[ECCV22 Oral] P3AFormer: Tracking Objects as Pixel-wise Distributions

This is the official code for our ECCV22 oral paper: tracking objects as pixel-wise distributions.

Authors: Zelin Zhao, Ze Wu, Yueqing Zhuang, Boxun Li, Jiaya Jia.

The proposed model diagram is:

The association scheme is:

Installation

Install PyTorch and torch vision. We tested on Pytorch==1.9.0+cu111, and torchvision==0.10.0+cu111. Other versions might work as well.
Install detectron2 following the official guidance. We use detectron2 == 0.6.0. Other versions might work as well.

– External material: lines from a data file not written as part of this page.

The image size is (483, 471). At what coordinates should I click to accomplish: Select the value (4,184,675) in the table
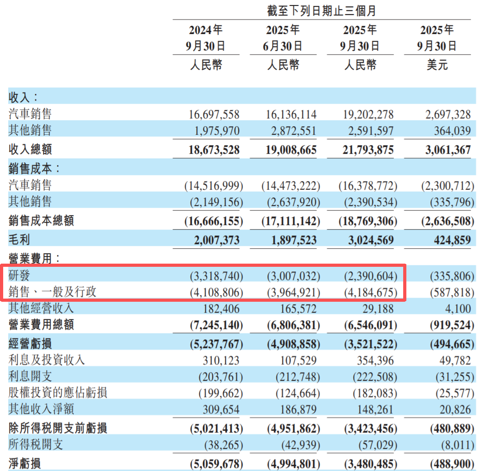pyautogui.click(x=368, y=293)
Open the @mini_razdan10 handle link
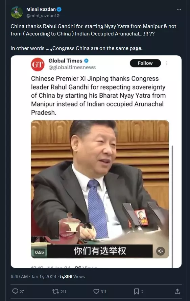 (43, 16)
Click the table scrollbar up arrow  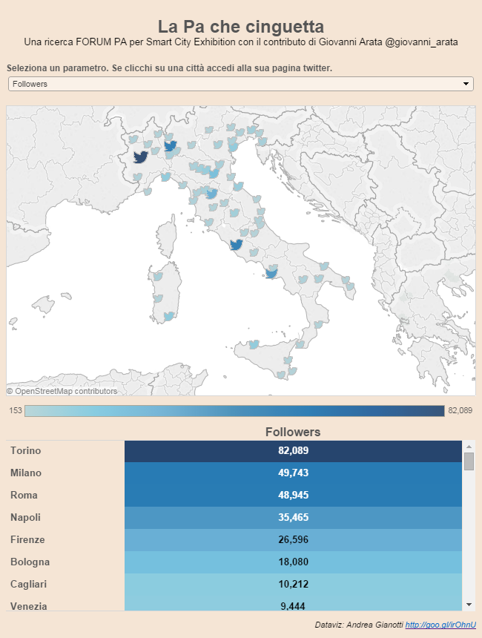click(x=469, y=447)
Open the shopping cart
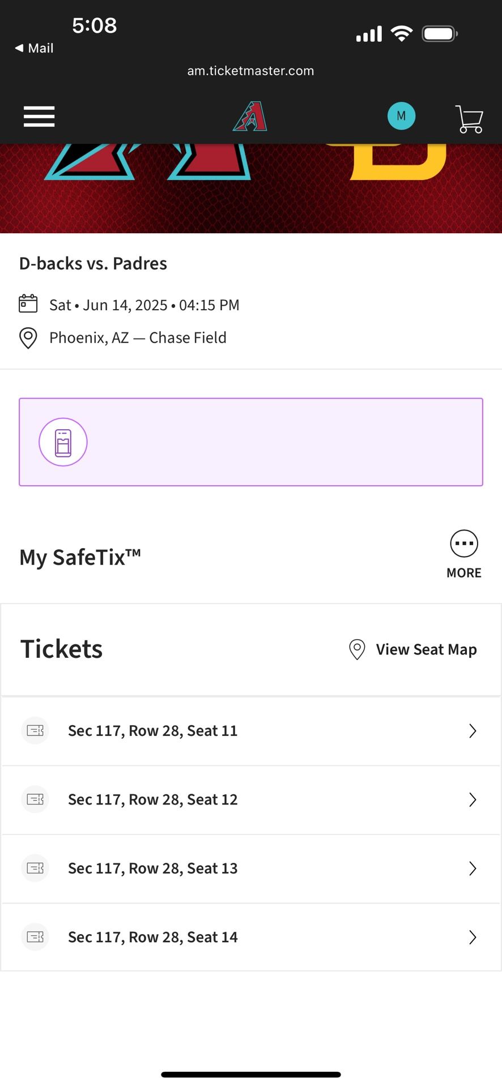 tap(469, 119)
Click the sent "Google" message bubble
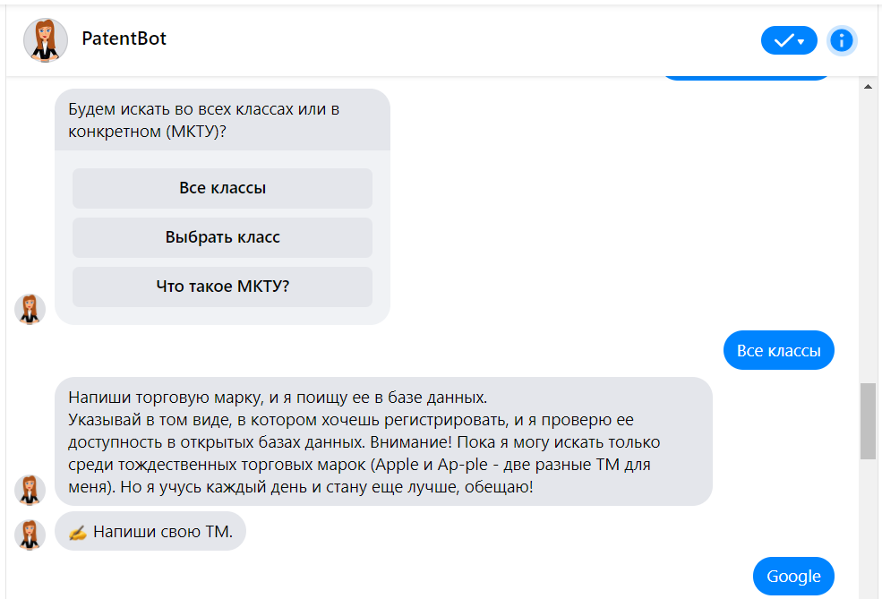The height and width of the screenshot is (599, 882). (x=793, y=576)
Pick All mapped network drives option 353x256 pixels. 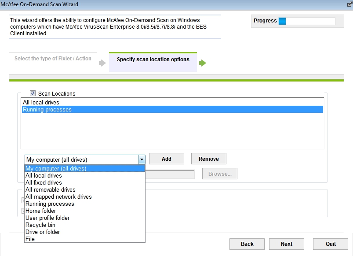pos(58,197)
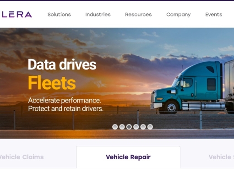The image size is (234, 183).
Task: Switch to the partially visible Vehicle tab on right
Action: (221, 157)
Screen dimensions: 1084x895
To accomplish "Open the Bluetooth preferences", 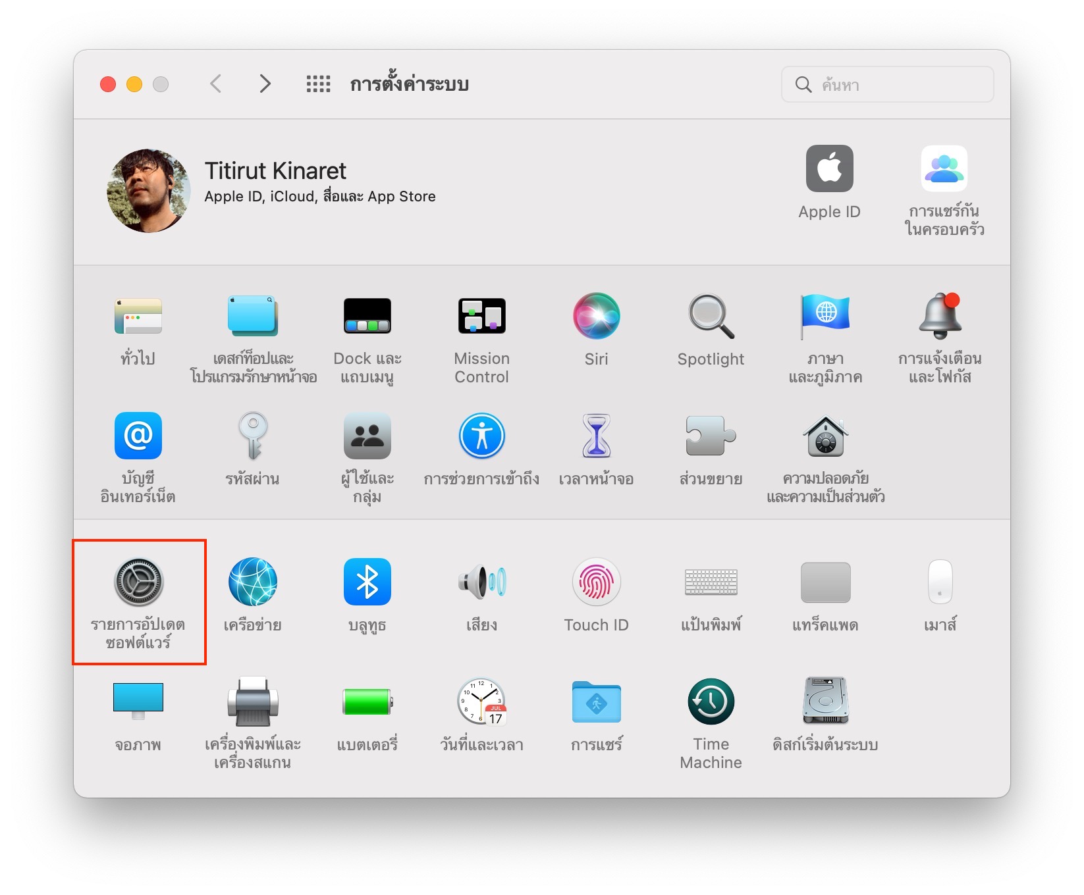I will tap(367, 582).
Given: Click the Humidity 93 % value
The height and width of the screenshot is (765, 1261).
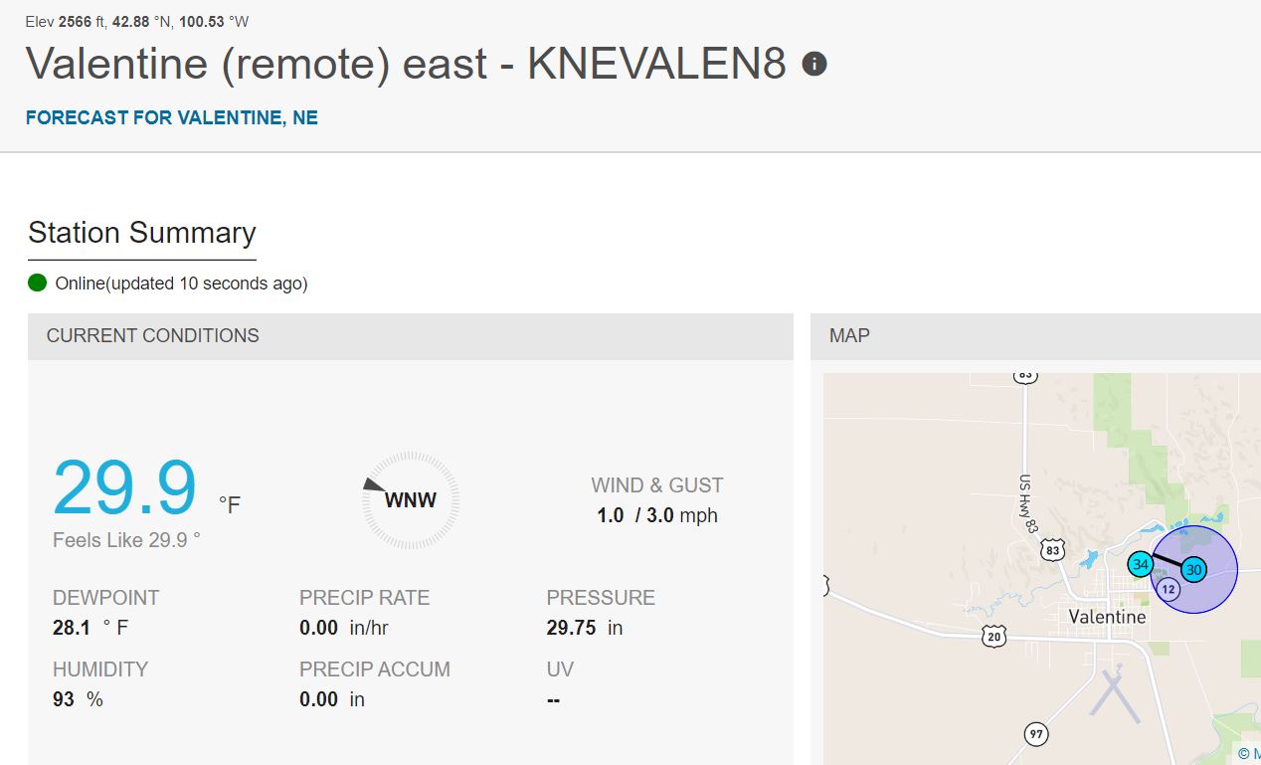Looking at the screenshot, I should click(78, 699).
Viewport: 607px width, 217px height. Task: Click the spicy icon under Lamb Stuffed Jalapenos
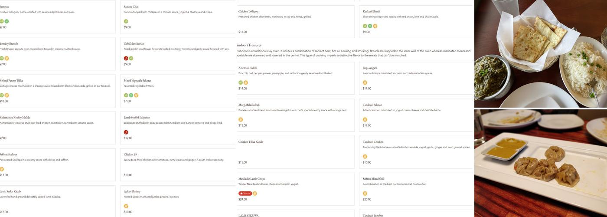click(126, 132)
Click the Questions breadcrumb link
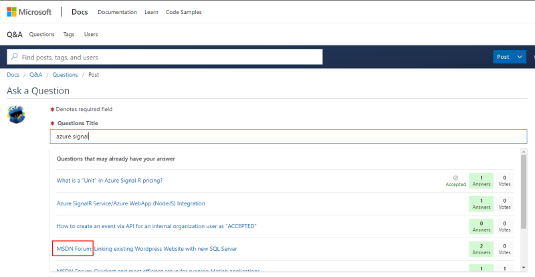The height and width of the screenshot is (277, 535). tap(65, 75)
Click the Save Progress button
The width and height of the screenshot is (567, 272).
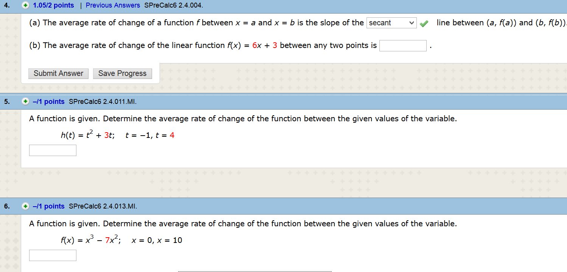coord(122,73)
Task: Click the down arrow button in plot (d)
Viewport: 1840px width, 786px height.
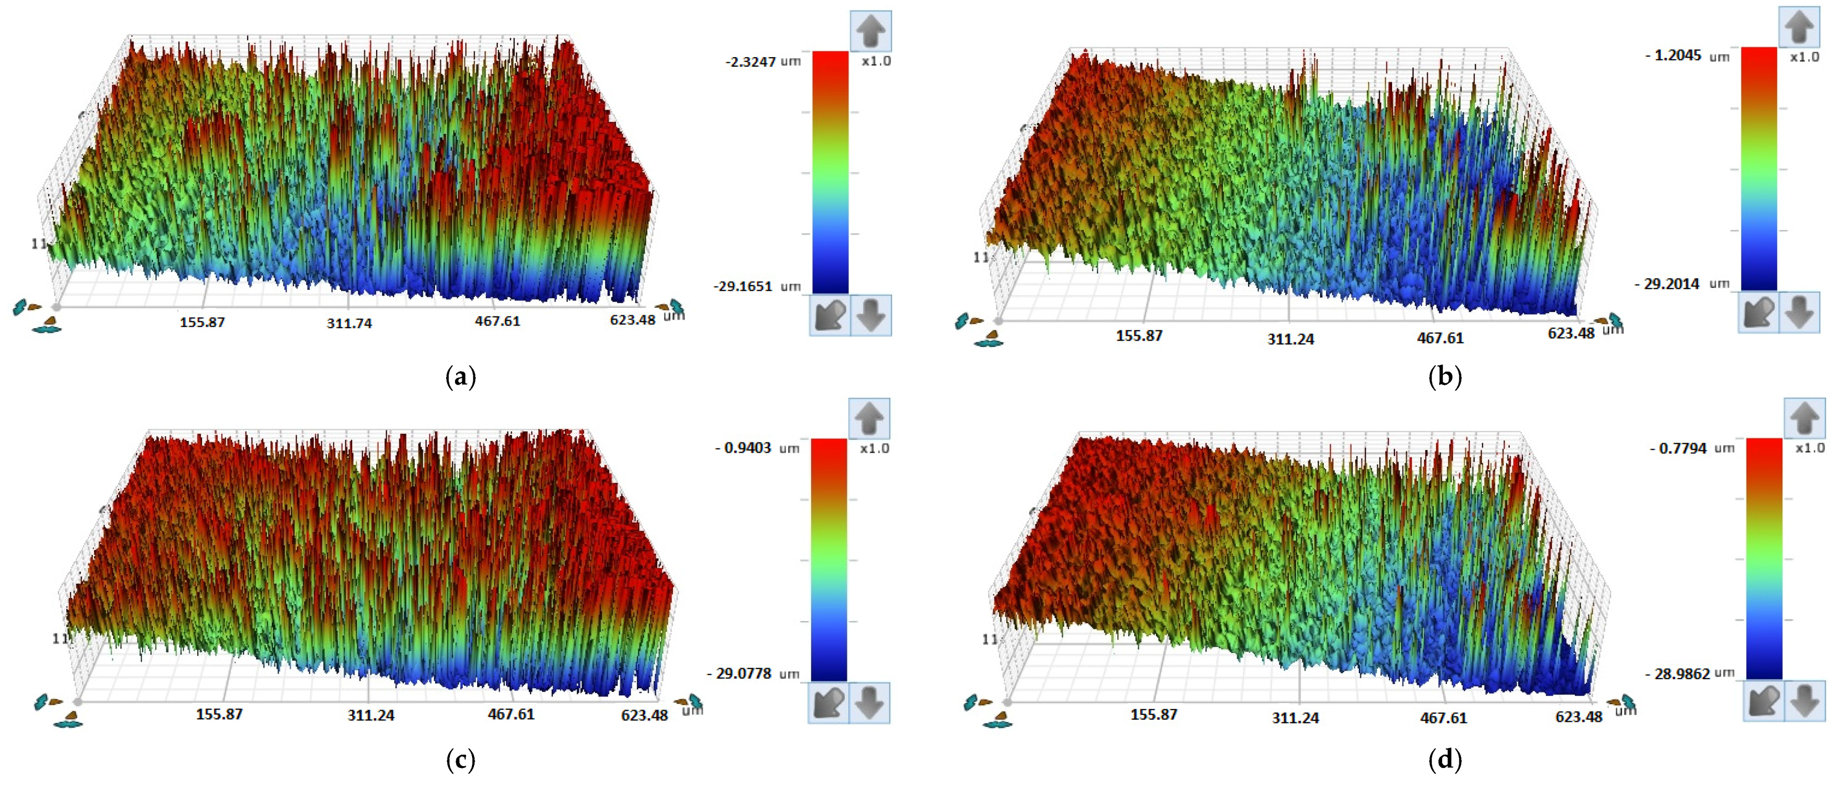Action: (x=1805, y=700)
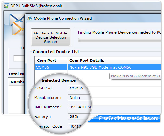Click the large envelope logo image
This screenshot has width=164, height=136.
tap(17, 25)
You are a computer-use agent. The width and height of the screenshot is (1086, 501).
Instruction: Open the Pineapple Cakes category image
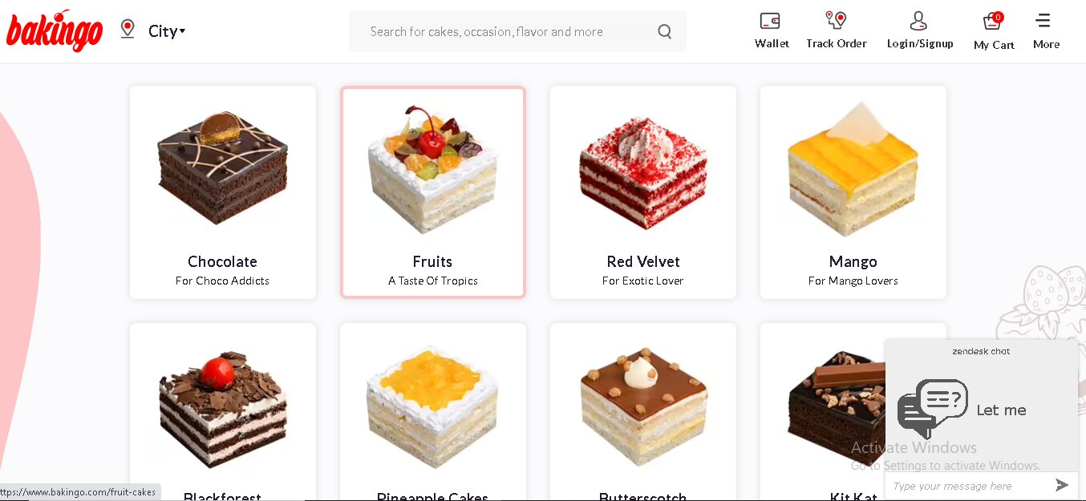pos(433,409)
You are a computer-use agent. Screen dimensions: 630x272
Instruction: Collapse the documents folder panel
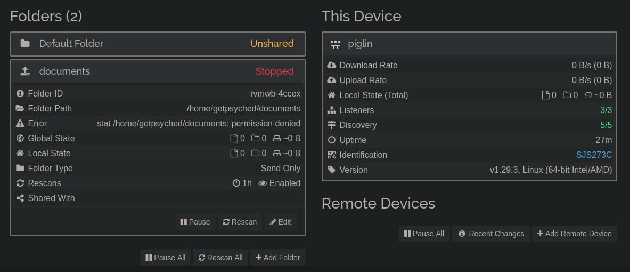pyautogui.click(x=158, y=71)
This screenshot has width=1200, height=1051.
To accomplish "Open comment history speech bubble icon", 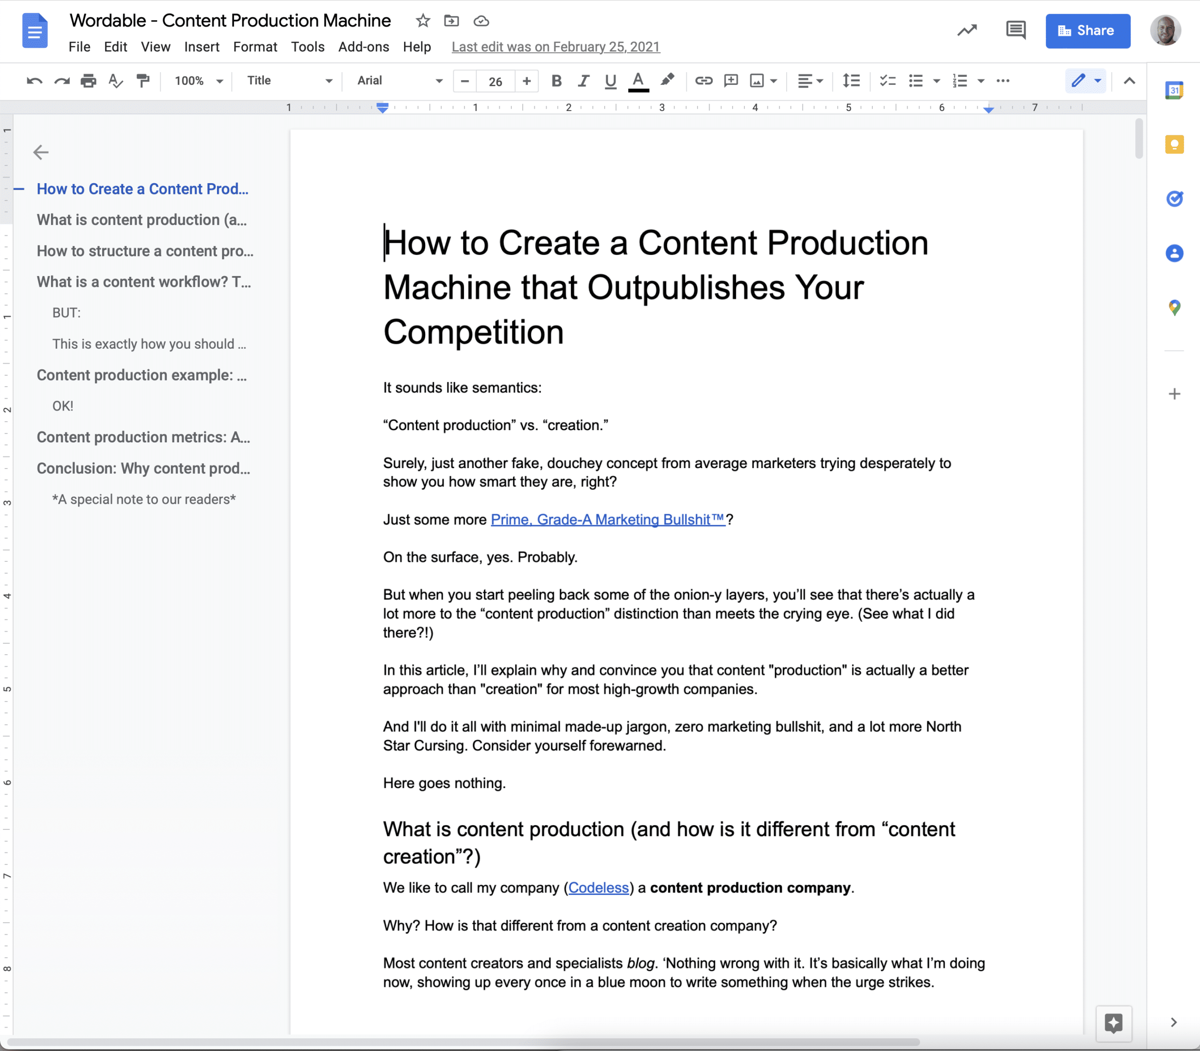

Install other dependencies.

pip install -r requirements.txt
# install gdown to download datasets from Google.
pip install gdown
pip install --upgrade gdown
cd models/ops
bash make.sh  # build extensions if you don't have one, and CUDA is needed.

We give a full list of our conda in export_requirements.txt.

Download datasets

Download MOT17/MOT20 from the official website. Alternately, you can download it via the following commands.

mkdir data
cd data
wget https://motchallenge.net/data/MOT17.zip
wget https://motchallenge.net/data/MOT20.zip
unzip MOT17.zip
unzip MOT20.zip
wget https://motchallenge.net/data/MOT15.zip # optional
unzip MOT15.zip

Download CityPersons from the official website. Alternately, you can download it via the following commands. When using the following commands, you need to have access to the google drive.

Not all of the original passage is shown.